## SELECTED PASSAGE

- - -

= Martin Wright (bioengineer) =

British bioengineer (1912–2001)

Basil Martin Wright (20 December 1912 – 4 March 2001) was a British bioengineer who invented several notable medical instruments, including the peak flow meter and syringe driver. The "alcolmeter" he developed won a Queen's Award for Industry and is the breathalyser most often used at the road-side in the United Kingdom.

==Early life==
Wright was born in Dulwich, the son of a clergyman of the Church of England, and was educated at Winchester College and Trinity College, Cambridge, where he graduated with a first in physiology. He then proceeded to St Bartholomew's Hospital and qualified as a doctor in 1938.

- - -

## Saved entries
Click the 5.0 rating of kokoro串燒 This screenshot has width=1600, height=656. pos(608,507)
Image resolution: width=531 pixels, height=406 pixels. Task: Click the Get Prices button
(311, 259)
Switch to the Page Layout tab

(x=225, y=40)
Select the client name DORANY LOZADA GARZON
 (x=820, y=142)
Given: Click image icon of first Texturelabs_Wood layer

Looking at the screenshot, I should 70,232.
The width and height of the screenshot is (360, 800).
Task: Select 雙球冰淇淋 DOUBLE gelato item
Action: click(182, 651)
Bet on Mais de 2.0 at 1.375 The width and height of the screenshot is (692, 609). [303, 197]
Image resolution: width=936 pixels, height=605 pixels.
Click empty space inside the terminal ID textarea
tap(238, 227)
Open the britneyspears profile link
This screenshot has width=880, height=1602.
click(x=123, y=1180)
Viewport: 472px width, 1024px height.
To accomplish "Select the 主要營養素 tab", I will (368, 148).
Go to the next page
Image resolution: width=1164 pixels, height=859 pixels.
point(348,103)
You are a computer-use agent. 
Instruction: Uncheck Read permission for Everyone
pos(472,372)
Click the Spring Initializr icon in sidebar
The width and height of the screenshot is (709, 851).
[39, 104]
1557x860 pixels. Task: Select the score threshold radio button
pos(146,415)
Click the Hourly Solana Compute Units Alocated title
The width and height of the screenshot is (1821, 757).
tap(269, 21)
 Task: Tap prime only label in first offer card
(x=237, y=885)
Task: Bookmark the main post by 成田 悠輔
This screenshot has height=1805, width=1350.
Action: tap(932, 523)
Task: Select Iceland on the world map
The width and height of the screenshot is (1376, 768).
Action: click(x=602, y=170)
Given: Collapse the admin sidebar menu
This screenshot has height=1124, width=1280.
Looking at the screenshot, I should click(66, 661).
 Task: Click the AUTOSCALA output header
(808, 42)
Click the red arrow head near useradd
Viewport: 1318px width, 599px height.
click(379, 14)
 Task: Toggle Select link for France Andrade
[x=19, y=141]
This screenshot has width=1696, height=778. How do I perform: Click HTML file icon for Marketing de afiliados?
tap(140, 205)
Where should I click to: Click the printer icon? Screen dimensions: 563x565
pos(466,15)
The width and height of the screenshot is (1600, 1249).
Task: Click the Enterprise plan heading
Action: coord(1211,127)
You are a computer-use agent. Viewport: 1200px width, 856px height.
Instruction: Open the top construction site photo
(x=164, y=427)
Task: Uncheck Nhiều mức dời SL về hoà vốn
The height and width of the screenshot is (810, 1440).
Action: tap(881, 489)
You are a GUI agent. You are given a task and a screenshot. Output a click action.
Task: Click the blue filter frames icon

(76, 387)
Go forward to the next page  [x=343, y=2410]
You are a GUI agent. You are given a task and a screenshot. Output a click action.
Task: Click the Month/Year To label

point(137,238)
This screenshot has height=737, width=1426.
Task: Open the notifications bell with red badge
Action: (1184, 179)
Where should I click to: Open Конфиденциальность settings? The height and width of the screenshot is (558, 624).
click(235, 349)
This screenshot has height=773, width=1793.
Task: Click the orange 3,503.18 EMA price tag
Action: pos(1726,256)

- - -

Resume the biography of the bioengineer Martin Wright, picking up right after its final sentence. The saved entries play no part in what comes next and can be ignored.

## YOUR RESPONSE
==Career==
After his time at Bart's as a medical registrar, in 1942 Wright joined the Royal Army Medical Corps to work as a pathologist. During the Second World War he was posted to Sierra Leone, and after the war to Singapore, where he organized the reinstatement of medical laboratory services. He rose to the rank of Colonel, and after demobilization continued to work as a pathologist, before joining the Medical Research Council for a new unit at Llandaff Hospital studying pneumoconiosis. The unit needed equipment which did not then exist, and Wright developed it himself. To measure lung function, in 1956 he invented the peak flow meter. After the research unit's results were published in 1959, "peak flow" became a standard measure of respiratory function for most lung diseases. Millions of peak flow meters have since been produced.

Wright went on to develop several other medical innovations.